Confident execs face risk as most staff could be fooled by deepfakes
Nearly one-third of workers would use unapproved agentic AI if official tools are slow.
Most (87%) employees said they could be fooled by a sophisticated deepfake scam posing as an internal stakeholder or executive, even as business leaders remain confident that staff can identify impersonation attempts.
A KnowBe4 report revealed that the figure is higher than the global average of 64%. It also showed that 93% of workers said deepfake content has become so realistic that it is harder to know what to trust.
Despite this, 88% of organisation leaders said employees can identify impersonation messages through internal tools.
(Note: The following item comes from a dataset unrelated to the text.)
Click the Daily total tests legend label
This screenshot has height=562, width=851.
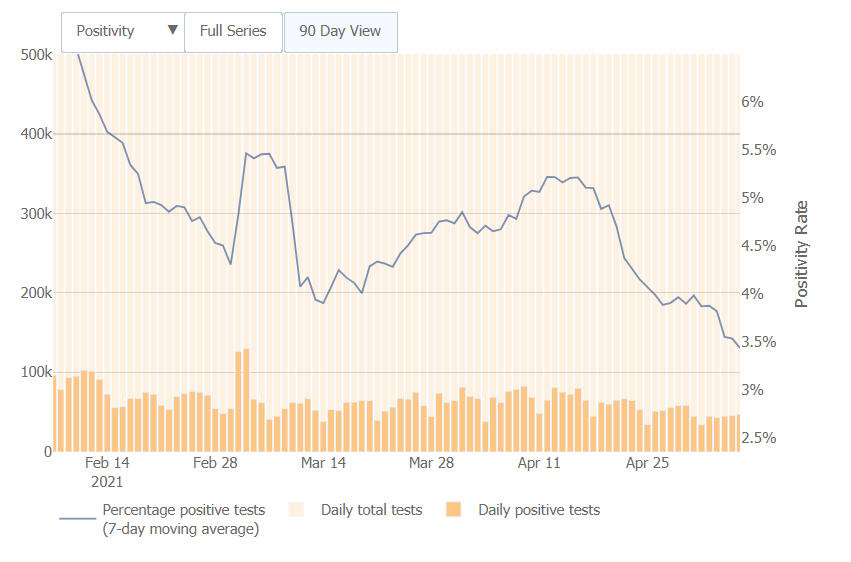coord(371,510)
Another 74% said workers can identify deepfake voice and video content.
However, more than a third (37%) of employees were not confident in their ability to identify deepfake audio or video impersonations.
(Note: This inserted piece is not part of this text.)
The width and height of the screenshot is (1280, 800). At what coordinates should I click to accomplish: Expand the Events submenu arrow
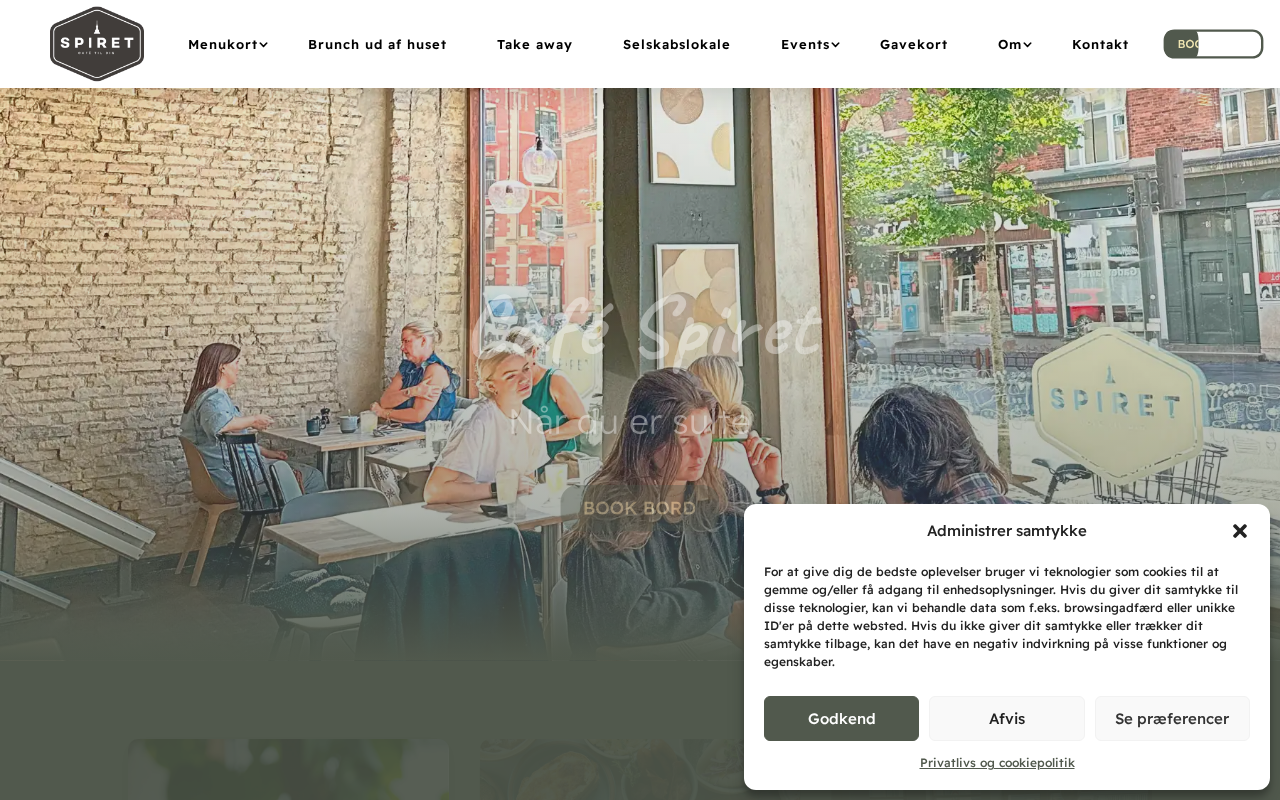836,44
"Cybersecurity has entered a volatile phase where organisations are trying to secure a hybrid human and artificial intelligence (AI) workforce that’s changing more quickly than security leaders can keep up," said Kawin Boonyapredee, CISO Advisor at KnowBe4 APJ.
The report showed that about 40% of surveyed Singapore organisations deploy autonomous AI agents, whilst 44% of leaders said AI use within their group is either unapproved or lacks formal governance.
Meanwhile, over half (56%) of the country’s cybersecurity decision-makers said unapproved external software and rogue AI applications had weakened or compromised their security posture over the past 12 months.
Approximately 56% of workers use unapproved tools, whilst nearly one-third (32%) would turn to unapproved agentic AI tools if official corporate tools are restricted or too slow.
"Attackers are moving at machine speed, using attacks such as deepfakes to target employees and prompt injections to hijack AI agents. Leaving nearly half of your corporate AI usage ungoverned is a massive open invitation to threat actors,” Boonyapredee added.
Only 76% of security leaders feel prepared for unexpected or emerging AI-driven threats over the next year, below the global average of 92%.